Bird documentary featuring ‘dazzling’ Western research comes to campus

An award-winning documentary titled “The Messenger” featuring ‘dazzling’ high speed and high-definition footage of wild Canadian birds filmed at Western University’s Advanced Facility for Avian Research (AFAR) will have a special pre-release screening at Western Film on Thursday, November 26.

The event, hosted by AFAR and Bird Studies Canada (BSC), begins at 7 p.m. and includes a Q&A panel discussion with Western biology professor Christopher Guglielmo, who is featured in the film, and his AFAR collaborators, the director of “The Messenger” Su Rynard, as well as special guest experts from York University, the University of Saskatchewan, FLAP Canada and BSC.

Western Film is located on the second level of Western’s University Community Centre (UCC) in the McKellar Room. Admission is $8 ($6 students).

AFAR is a world-class facility dedicated to interdisciplinary studies of bird physiology, neurobiology and behaviour. Researchers at AFAR come together from a variety of disciplines to explore how birds work, and how they respond to their environment.

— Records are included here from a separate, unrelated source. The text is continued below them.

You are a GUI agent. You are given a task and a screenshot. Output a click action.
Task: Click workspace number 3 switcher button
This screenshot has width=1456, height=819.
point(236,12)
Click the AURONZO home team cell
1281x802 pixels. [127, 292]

To view the trailer for “The Messenger,” please visit https://www.youtube.com/watch?v=LjQtRr4CKcc

Synopsis

Su Rynard’s wide-ranging and contemplative documentary THE MESSENGER explores our deep-seated connection to birds and warns that the uncertain fate of songbirds might mirror our own. Moving from the northern reaches of the Boreal Forest to the base of Mount Ararat in Turkey to the streets of New York, THE MESSENGER brings us face-to-face with a remarkable variety of human-made perils that have devastated thrushes, warblers, orioles, tanagers, grosbeaks and many other airborne music-makers.

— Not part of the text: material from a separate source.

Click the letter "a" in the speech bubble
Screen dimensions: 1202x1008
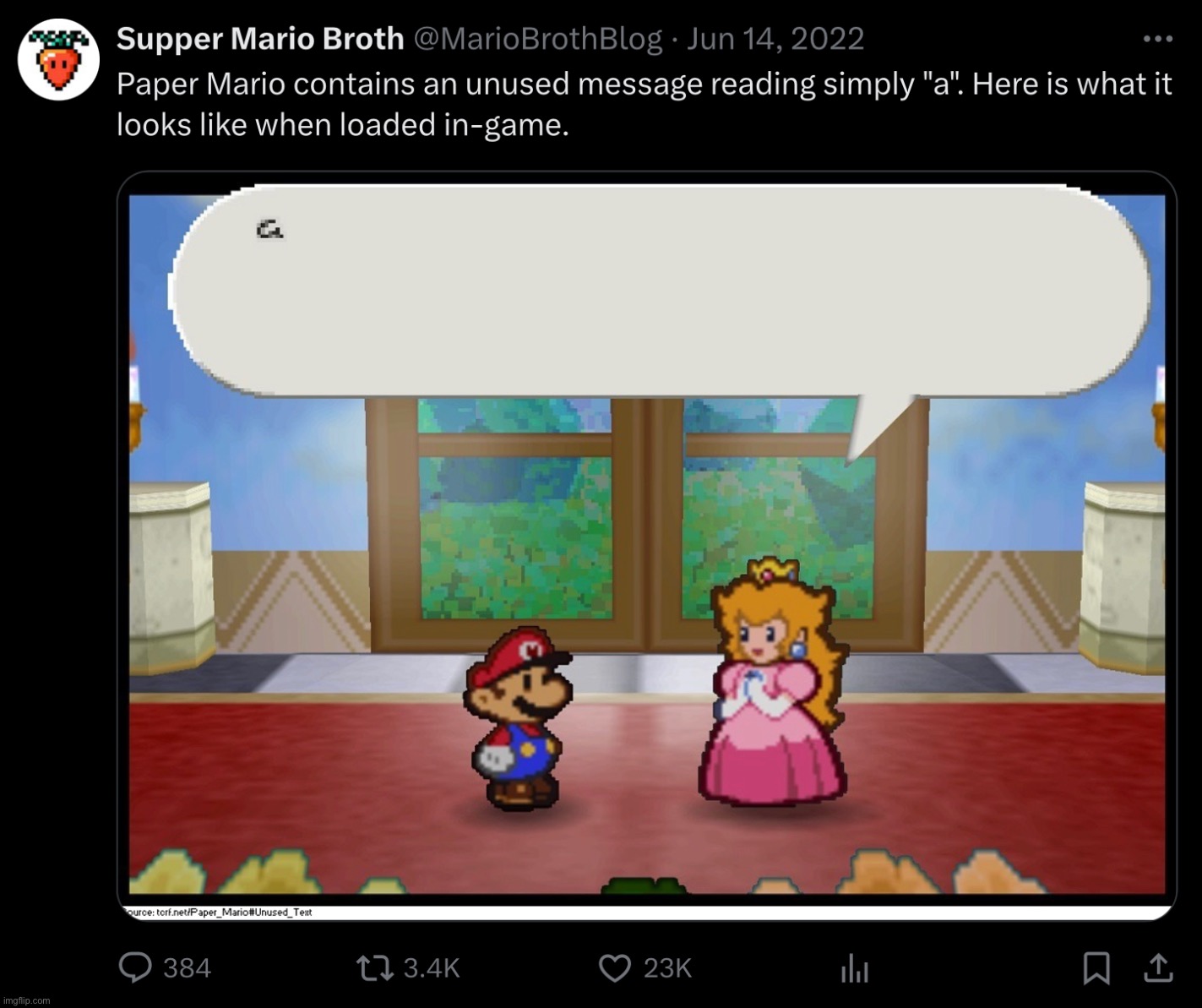[269, 229]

On one level, THE MESSENGER is an engaging, visually stunning, emotional journey, one that mixes its elegiac message with hopeful notes and unique glances into the influence of songbirds on our own expressions of the soul. On another level, THE MESSENGER is the artful story about the mass depletion of songbirds on multiple continents, and about those who are working to turn the tide.

In ancient times humans looked to the flight and songs of birds to protect the future. Today once again, birds have something to tell us.